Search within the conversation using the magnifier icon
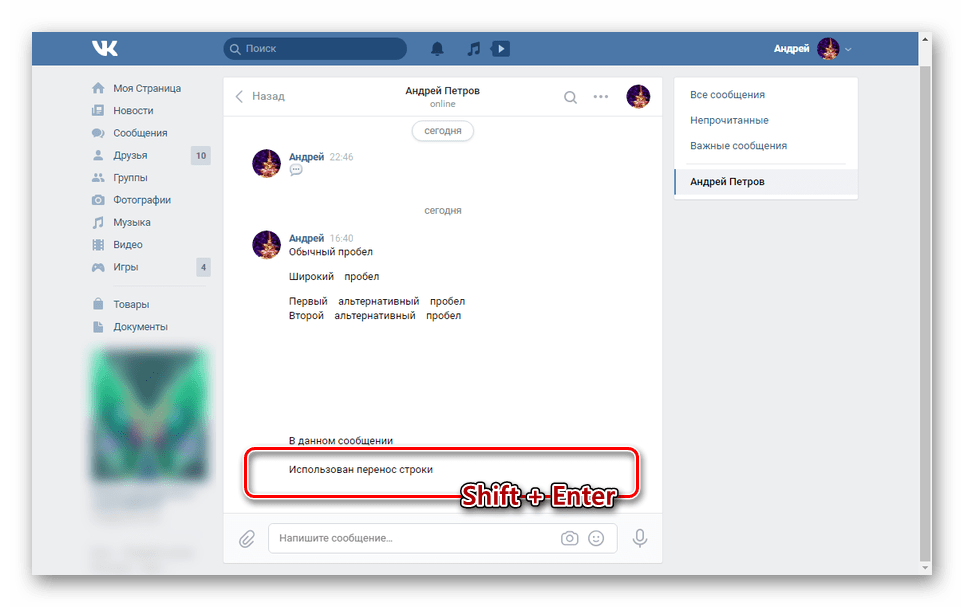(570, 97)
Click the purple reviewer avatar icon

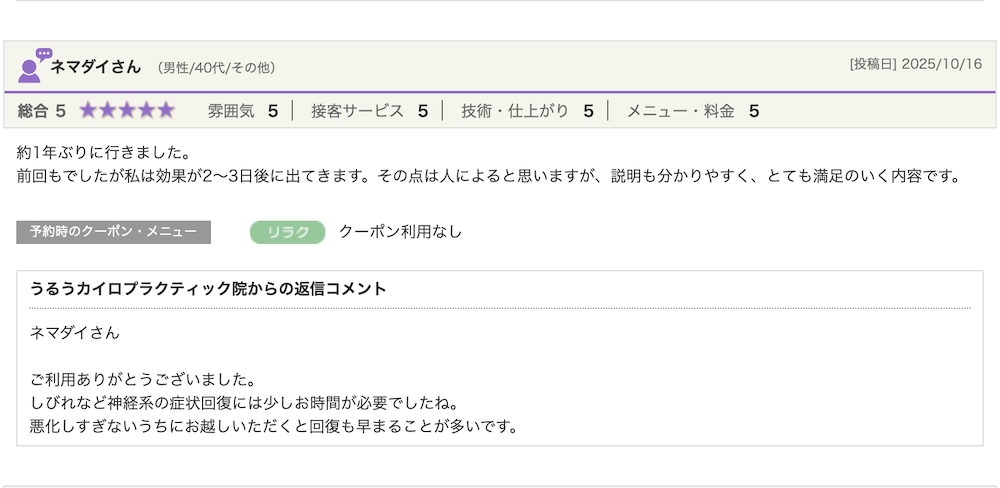(x=29, y=71)
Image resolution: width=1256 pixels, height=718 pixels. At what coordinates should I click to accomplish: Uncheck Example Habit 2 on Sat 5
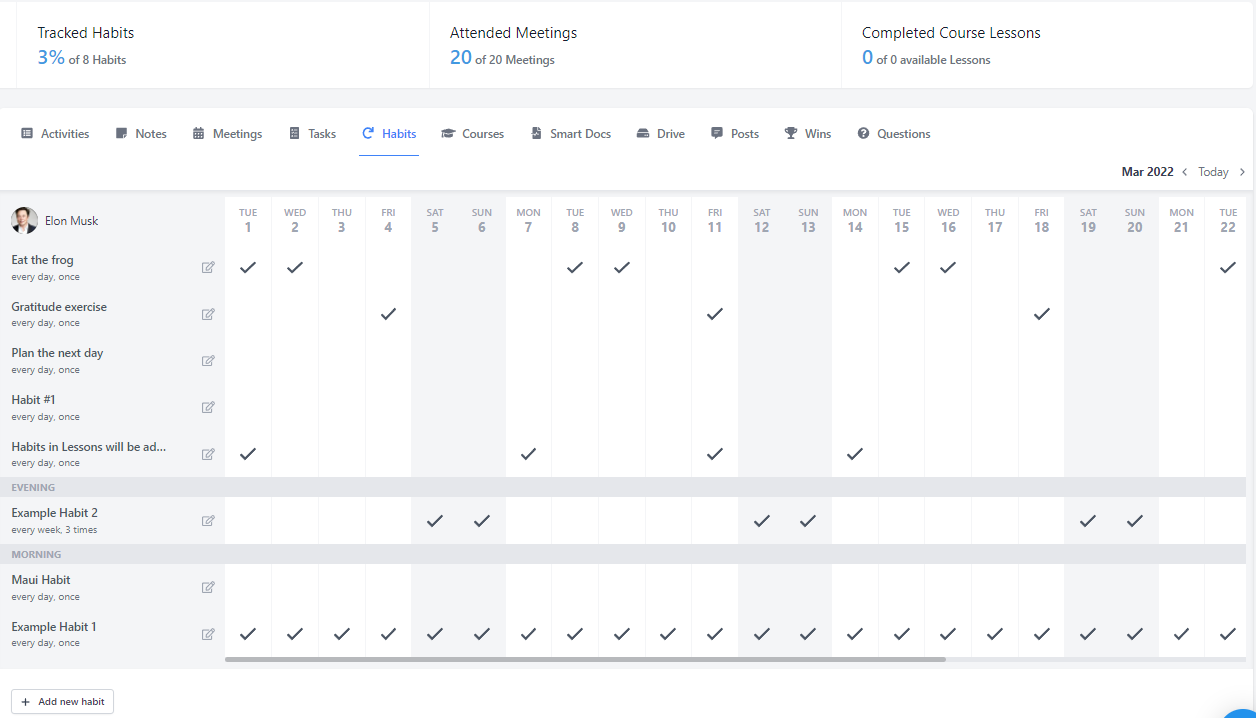point(435,520)

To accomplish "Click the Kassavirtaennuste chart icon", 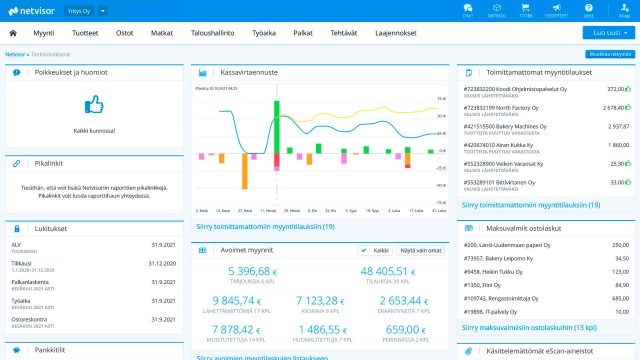I will tap(202, 73).
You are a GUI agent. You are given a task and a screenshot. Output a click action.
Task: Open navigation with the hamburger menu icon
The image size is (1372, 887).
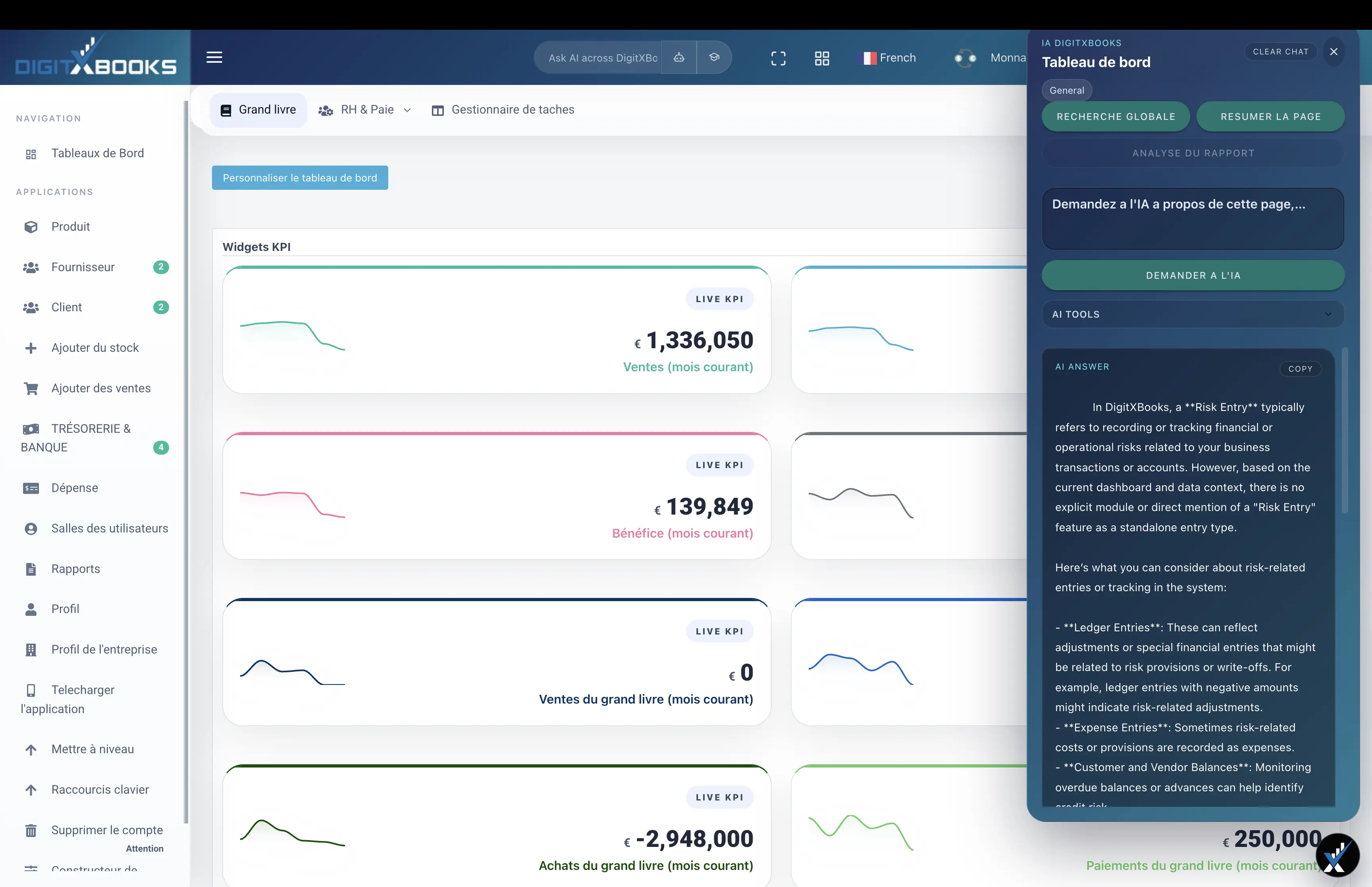point(214,57)
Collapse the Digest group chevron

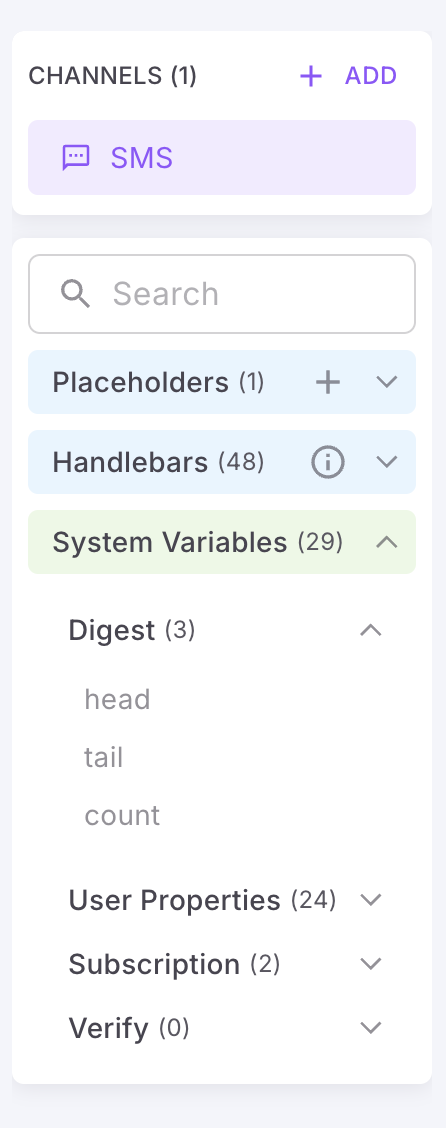coord(370,630)
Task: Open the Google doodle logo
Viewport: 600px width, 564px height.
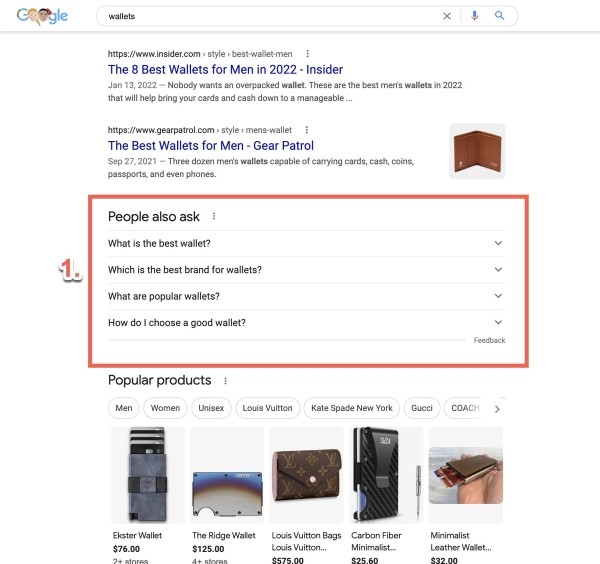Action: (42, 16)
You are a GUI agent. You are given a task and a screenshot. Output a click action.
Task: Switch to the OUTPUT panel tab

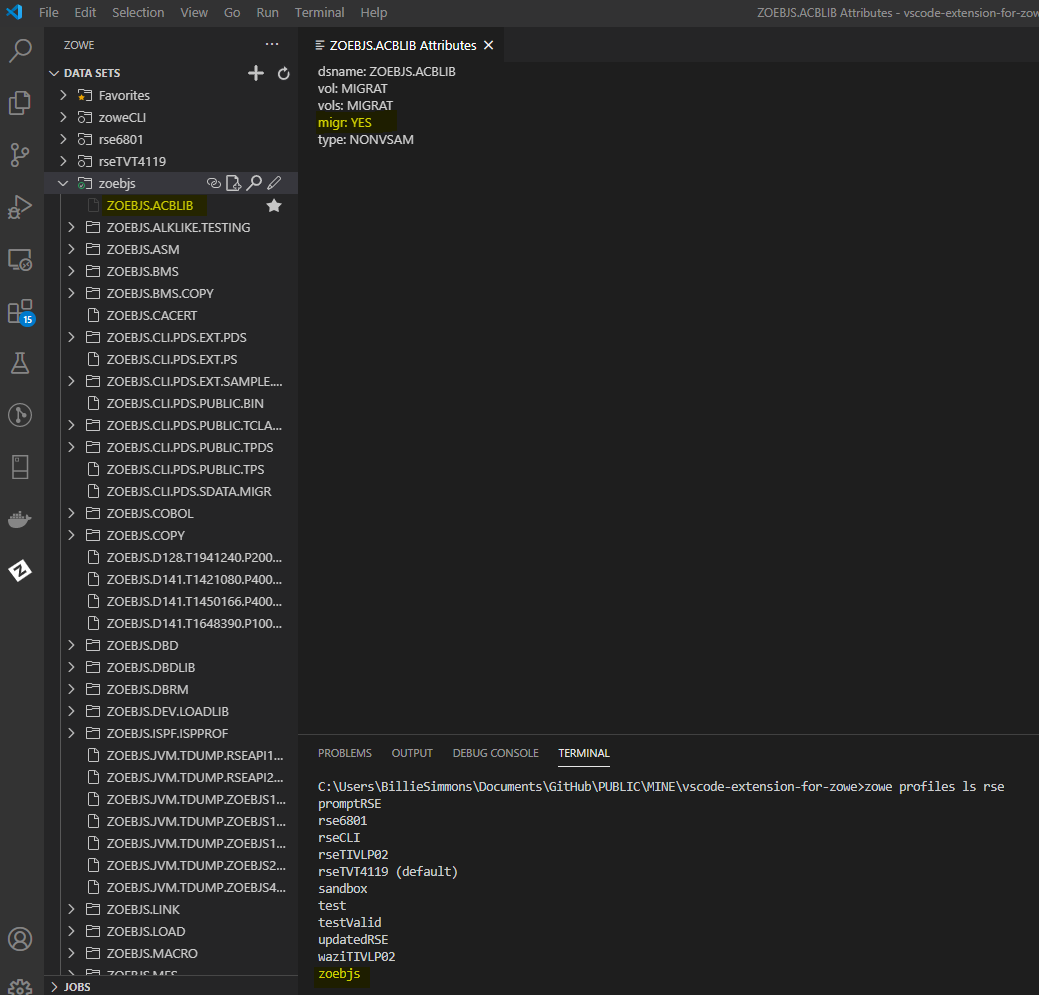pos(411,753)
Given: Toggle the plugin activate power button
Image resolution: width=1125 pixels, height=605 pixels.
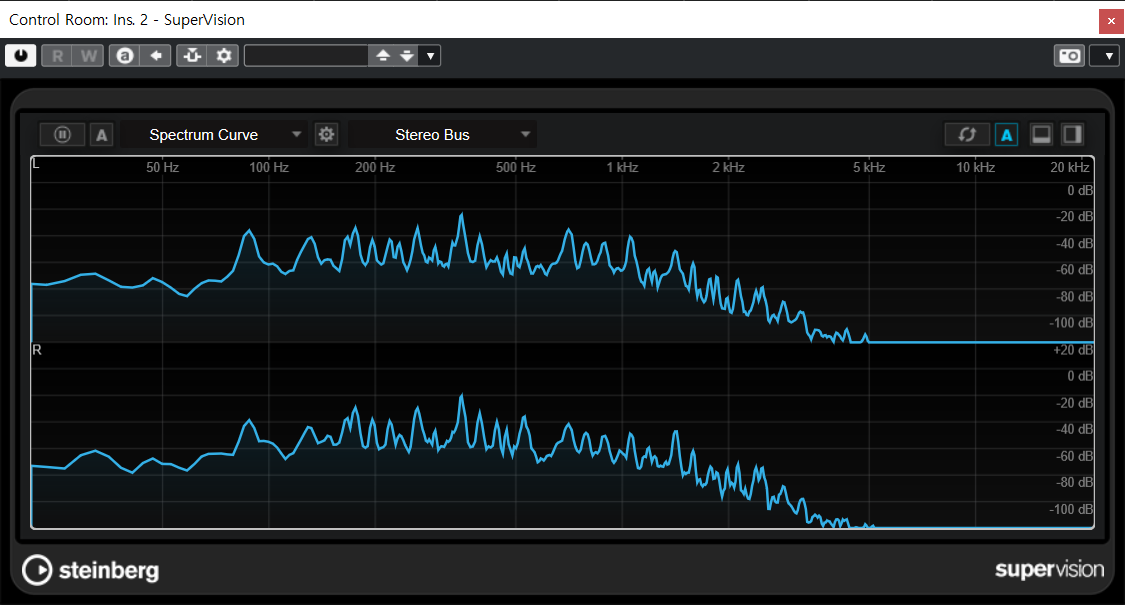Looking at the screenshot, I should pyautogui.click(x=20, y=56).
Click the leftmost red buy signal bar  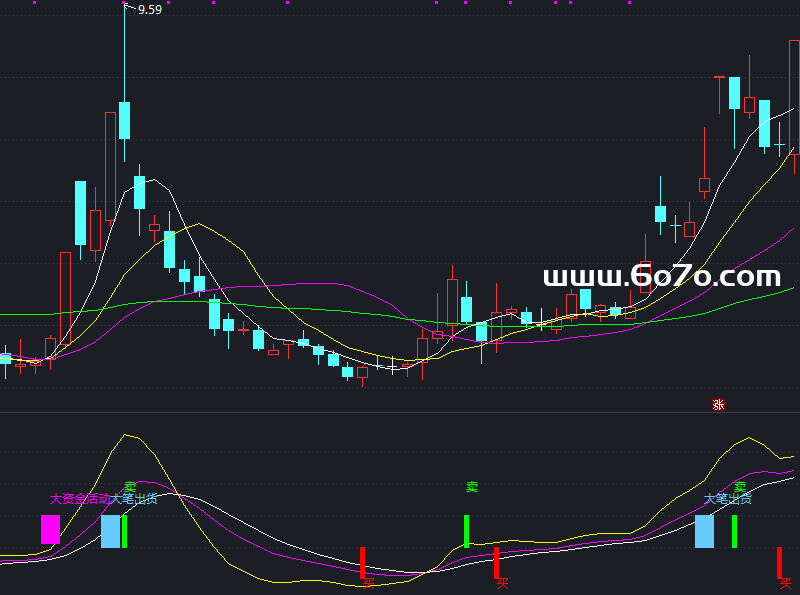click(363, 562)
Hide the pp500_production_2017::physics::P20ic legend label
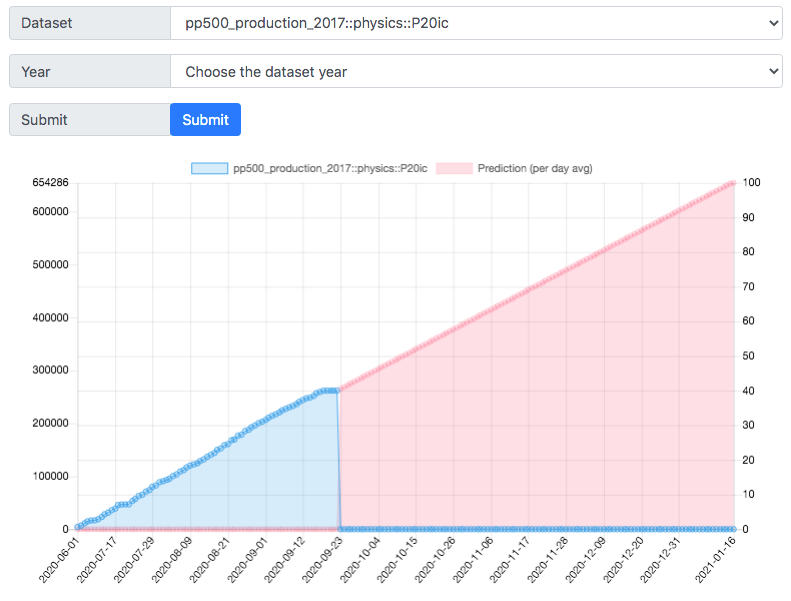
# # # #
= WHAT IS NEEDED =
Pick out every line in the entries above that contains the word "resolution", and copy each of those lines in full.

= FULL SOLUTION =
Image resolution: width=1256 pixels, height=718 pixels. At what coordinates should I click to accomplish: Uncheck Example Habit 2 on Sat 5
Image resolution: width=1125 pixels, height=605 pixels.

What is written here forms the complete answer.